_Work order_. Reading the records below, how many lines contain "label"? Respond with a number and nothing else.

_Data excerpts_.
────

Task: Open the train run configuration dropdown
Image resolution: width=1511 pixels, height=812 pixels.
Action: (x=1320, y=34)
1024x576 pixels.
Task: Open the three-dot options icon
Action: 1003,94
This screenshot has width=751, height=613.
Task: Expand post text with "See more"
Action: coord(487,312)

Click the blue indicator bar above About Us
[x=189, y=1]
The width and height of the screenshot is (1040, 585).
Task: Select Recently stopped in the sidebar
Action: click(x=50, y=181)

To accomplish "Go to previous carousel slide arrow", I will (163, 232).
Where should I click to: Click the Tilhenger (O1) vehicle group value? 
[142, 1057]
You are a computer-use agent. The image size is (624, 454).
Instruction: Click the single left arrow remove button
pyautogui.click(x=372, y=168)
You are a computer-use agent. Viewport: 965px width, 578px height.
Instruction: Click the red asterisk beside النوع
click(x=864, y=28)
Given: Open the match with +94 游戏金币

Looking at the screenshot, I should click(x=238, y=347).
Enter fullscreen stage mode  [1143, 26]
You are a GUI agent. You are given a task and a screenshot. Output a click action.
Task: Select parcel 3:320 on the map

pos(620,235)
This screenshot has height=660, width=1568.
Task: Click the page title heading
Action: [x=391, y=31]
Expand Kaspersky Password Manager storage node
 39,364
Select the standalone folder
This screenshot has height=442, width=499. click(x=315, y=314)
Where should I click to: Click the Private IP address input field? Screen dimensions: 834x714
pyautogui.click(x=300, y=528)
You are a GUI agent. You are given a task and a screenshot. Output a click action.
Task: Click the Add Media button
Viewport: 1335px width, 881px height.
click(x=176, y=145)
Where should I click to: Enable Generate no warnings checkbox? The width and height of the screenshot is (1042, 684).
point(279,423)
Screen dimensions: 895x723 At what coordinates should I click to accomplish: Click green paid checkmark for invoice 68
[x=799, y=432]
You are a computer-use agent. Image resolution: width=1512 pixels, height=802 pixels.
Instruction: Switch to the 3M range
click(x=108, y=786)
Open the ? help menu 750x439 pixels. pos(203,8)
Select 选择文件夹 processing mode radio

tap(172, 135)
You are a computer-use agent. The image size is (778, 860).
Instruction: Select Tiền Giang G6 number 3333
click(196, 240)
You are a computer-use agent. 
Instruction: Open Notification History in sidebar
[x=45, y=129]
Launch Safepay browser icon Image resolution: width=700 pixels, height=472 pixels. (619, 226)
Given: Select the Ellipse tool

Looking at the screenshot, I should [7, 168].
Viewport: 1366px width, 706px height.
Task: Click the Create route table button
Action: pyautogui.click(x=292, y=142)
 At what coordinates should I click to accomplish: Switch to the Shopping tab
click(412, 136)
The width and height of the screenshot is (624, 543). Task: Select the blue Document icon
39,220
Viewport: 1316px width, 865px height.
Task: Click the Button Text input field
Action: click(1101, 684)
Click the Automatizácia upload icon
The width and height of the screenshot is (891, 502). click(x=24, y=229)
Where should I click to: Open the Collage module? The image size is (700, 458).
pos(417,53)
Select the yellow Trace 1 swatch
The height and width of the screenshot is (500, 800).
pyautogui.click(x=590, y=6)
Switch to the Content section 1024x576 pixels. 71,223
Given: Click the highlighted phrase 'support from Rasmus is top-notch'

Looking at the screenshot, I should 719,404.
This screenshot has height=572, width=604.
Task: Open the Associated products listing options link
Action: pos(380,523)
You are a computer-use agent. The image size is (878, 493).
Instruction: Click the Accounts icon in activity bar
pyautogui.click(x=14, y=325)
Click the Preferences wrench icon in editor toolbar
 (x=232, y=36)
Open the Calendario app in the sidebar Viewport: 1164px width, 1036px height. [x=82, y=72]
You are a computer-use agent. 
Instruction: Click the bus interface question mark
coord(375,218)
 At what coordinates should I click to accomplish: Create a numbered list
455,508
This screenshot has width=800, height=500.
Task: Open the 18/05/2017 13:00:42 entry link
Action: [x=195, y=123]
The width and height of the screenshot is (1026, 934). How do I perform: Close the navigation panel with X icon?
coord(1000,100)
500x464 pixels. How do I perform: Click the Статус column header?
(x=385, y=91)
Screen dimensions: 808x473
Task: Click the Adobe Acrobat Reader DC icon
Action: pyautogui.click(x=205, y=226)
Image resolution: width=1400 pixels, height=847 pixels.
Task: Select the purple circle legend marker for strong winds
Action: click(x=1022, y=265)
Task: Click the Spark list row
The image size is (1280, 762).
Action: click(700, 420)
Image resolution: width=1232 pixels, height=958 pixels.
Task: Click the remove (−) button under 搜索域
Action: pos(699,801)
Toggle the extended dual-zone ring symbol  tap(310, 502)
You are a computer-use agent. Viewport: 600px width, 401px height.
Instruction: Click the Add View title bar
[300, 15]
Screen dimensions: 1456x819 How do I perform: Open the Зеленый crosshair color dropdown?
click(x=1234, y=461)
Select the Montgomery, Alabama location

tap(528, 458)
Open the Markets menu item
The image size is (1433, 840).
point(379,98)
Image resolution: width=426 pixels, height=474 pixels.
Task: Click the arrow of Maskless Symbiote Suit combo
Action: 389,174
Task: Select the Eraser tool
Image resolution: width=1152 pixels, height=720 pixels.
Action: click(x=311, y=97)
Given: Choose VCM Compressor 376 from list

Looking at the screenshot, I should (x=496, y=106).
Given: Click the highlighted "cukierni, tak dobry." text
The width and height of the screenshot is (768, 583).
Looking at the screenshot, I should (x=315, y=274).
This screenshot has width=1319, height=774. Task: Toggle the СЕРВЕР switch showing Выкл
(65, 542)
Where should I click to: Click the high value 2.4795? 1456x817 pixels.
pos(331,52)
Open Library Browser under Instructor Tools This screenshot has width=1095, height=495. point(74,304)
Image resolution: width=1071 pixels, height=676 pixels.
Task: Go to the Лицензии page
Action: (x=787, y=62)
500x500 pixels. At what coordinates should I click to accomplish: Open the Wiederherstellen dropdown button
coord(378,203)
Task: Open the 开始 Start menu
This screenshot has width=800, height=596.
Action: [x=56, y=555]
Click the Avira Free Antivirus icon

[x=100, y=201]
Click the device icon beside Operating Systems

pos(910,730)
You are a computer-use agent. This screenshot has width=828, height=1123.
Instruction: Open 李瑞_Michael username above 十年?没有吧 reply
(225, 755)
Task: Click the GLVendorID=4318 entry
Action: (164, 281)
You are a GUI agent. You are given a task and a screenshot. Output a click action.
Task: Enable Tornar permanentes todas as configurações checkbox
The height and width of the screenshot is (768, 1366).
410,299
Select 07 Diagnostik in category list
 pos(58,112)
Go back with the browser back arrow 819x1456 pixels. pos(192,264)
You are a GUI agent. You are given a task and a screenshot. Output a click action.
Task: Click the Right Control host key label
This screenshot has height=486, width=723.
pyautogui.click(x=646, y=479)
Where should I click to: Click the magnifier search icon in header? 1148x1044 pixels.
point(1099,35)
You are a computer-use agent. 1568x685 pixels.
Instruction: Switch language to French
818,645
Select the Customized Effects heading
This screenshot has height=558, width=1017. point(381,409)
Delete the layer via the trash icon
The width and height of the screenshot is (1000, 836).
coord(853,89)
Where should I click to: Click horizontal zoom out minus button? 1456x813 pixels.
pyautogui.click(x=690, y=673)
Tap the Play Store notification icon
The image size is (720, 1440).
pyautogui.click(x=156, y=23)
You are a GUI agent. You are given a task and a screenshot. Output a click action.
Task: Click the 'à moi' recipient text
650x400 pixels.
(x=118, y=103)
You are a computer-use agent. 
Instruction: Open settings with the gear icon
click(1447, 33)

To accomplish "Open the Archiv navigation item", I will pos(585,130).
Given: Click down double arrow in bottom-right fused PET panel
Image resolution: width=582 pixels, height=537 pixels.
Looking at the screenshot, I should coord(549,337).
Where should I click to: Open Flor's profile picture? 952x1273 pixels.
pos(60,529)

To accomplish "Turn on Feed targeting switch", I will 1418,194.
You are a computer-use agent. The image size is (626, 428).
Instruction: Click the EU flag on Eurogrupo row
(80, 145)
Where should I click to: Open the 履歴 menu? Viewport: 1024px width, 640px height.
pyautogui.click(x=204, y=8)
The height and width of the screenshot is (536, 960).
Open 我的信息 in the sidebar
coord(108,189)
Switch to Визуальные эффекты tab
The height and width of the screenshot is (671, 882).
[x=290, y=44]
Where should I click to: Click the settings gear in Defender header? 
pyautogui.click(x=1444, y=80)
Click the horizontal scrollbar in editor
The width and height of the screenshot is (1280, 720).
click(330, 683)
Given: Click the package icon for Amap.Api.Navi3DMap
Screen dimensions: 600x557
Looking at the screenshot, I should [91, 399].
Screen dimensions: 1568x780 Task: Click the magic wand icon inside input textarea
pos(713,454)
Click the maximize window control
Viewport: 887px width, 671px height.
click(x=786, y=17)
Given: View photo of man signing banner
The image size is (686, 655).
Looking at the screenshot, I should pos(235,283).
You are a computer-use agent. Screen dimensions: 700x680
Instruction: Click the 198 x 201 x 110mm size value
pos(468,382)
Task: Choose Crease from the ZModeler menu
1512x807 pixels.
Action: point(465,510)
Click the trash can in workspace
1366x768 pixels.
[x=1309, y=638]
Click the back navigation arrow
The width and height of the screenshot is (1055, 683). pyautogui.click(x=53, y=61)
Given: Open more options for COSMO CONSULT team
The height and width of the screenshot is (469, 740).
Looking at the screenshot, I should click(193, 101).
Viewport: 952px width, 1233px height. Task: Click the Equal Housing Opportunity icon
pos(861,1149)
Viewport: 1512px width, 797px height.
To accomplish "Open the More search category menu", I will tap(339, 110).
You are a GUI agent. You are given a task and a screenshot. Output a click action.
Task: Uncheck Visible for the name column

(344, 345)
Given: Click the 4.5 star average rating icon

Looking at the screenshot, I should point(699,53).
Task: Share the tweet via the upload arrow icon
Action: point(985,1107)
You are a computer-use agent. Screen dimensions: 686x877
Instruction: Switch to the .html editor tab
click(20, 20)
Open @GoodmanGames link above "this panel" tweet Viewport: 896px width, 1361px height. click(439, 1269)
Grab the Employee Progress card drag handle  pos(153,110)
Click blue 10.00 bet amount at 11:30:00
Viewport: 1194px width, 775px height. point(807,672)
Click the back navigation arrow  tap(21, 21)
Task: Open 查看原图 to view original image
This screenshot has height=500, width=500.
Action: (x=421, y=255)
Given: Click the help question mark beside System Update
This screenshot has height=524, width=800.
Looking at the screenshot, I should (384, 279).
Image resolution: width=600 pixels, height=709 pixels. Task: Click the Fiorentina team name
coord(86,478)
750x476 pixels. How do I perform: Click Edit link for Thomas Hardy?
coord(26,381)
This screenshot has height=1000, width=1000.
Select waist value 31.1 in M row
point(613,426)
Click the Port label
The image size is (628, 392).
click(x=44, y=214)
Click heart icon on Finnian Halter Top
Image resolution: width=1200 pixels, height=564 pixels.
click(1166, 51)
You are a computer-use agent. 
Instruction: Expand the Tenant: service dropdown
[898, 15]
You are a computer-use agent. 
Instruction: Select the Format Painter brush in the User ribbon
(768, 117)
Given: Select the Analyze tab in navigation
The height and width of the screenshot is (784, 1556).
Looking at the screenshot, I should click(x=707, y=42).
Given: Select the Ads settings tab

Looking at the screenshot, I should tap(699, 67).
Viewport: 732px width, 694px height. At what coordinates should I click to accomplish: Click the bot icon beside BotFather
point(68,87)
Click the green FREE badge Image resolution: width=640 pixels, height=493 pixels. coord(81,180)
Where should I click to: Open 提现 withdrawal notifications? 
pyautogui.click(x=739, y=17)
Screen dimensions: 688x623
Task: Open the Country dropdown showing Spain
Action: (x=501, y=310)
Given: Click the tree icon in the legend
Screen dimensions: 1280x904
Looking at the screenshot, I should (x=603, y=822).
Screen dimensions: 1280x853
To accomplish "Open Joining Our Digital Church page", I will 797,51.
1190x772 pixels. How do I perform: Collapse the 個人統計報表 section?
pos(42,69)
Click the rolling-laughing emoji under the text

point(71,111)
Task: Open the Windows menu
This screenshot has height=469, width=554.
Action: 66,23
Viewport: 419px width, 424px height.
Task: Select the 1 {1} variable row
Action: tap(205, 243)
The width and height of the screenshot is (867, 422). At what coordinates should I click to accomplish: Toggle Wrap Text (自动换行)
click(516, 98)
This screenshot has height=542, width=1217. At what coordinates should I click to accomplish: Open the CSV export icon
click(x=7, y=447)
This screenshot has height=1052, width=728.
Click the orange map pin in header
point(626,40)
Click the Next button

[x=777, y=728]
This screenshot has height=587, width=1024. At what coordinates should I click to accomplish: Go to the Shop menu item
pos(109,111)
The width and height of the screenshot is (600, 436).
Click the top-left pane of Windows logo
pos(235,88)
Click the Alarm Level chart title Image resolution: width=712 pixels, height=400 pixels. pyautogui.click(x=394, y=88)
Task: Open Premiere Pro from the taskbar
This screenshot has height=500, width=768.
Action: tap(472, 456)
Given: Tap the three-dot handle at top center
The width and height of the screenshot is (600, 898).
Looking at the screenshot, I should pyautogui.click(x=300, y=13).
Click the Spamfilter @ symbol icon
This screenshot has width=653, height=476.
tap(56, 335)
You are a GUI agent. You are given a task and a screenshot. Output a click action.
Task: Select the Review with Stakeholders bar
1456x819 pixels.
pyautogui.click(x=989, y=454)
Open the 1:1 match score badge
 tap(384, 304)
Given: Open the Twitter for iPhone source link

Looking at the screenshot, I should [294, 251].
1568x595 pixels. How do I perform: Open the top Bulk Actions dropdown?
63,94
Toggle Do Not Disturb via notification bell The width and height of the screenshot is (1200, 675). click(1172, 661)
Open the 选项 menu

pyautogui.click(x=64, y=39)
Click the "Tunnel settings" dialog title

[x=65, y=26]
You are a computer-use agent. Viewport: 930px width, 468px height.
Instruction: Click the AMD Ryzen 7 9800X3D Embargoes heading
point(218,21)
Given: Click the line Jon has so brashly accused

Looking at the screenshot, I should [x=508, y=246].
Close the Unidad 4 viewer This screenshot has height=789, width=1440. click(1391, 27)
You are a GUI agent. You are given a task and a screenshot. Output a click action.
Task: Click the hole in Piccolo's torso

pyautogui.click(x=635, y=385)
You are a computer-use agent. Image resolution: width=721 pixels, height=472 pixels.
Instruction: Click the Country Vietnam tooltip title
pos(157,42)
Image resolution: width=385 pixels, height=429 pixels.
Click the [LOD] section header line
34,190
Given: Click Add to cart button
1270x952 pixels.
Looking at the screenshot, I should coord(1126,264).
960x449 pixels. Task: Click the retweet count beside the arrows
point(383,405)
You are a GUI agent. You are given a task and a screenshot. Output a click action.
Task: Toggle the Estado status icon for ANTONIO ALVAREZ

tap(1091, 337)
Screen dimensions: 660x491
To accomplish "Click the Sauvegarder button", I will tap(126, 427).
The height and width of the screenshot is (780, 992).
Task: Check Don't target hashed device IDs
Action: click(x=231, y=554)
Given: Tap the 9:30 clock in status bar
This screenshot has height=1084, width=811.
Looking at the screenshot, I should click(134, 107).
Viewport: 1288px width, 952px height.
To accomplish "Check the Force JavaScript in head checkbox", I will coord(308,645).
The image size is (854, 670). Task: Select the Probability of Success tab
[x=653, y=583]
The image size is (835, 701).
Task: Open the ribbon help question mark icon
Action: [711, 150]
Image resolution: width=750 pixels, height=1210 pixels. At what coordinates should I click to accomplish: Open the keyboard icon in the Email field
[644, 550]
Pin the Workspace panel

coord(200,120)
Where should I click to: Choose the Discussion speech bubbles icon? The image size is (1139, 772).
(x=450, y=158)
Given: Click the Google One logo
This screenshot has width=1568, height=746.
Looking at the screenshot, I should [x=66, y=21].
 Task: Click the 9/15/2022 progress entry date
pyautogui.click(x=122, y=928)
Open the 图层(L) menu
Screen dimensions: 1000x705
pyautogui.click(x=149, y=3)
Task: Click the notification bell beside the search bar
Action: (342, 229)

────

_Answer space_. 2